I contemplated how useful my fully charged iPad might be if I needed to fend off desperate mobs of people trying to get the bottled water we had stashed in the car.
Fortunately, it was not necessary to sacrifice my iPad, the bottled water, or my 10-year-old daughter. After two hours of complete congestion, the lines inexplicably began to move, and we finally arrived home, safe and sound and with great resolve to never go through that experience again.
If They Would Just Go Green…
The following is a perfect example of why I decided to start this blog…
It happened when my daughter (AKA Dimples) was about 3. We had traveled to New Orleans a mere month before Hurricane Katrina to visit some relatives who had just moved there. I had actually lived there when I was in high school and was looking forward to showing my husband and in-laws some of the (less obscene) sights.
The evening we arrived, we decided to take a short jaunt to the French Quarter from our hotel to find a place to eat dinner. Our group of about 9 people crossed Canal Street as I pushed Dimples in her stroller. Our daughter had never seen such traffic, and she asked me how we knew when to cross the street without getting flattened by a trolley- not so much in those words, of course.
I pointed to one of the lights on the other side of the crosswalk, and said that when the light was a red hand that meant we had to wait. The light changed. I said, “When it turns into the white guy, that means we can cross.”
So, we crossed busy Canal Street, and proceeded on. A few minutes later, we quickly crossed one of the side streets. Being a minor road compared to Canal, it did not have a light.

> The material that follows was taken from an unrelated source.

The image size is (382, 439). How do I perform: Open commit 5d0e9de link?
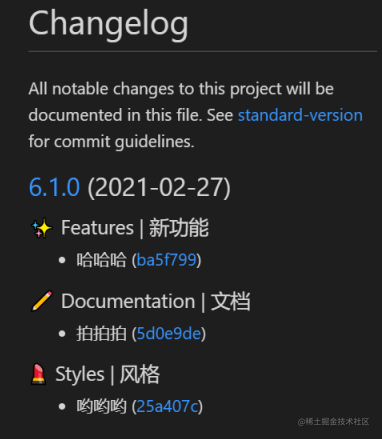(169, 333)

With no car in sight, our little party plus the stroller and I sauntered across, trying not to lose each other in the increasingly chaotic crowd.
Once we all made it to the other side, Dimples suddenly started to yell, “WHERE’S THE WHITE GUY? WHERE’S THE WHITE GUY?”

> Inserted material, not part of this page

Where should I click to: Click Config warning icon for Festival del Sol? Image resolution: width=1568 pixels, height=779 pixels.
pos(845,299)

Now, keep in mind that we were downtown. In New Orleans. Really not the best place to be spouting racist remarks. Even if you are only three years old.
So, obviously, I reprimanded myself for not really thinking that one through. But, really, when you think about it, what would be your way to describe it? He’s white, and he’s male.
I was relating this story to some friends the other day, and it made me think about what the reasoning had been for making the figure WHITE. I mean, in the universal language of traffic, stop is red, and go is GREEN, not white. So, what’s the history behind that? And, come to think of it, why is it a guy, and not a girl? Could you be more politically incorrect?
So, my solution is, since it is all the rage anyway, to go GREEN. And, maybe, try putting a man and a woman pushing a stroller with an androgynous baby.
On second thought, maybe that won’t work either. Imagine how embarrassed I might be if we were in New York, and Dimples had yelled, “WHERE’S THE GREEN, MARRIED, HETEROSEXUAL COUPLE?”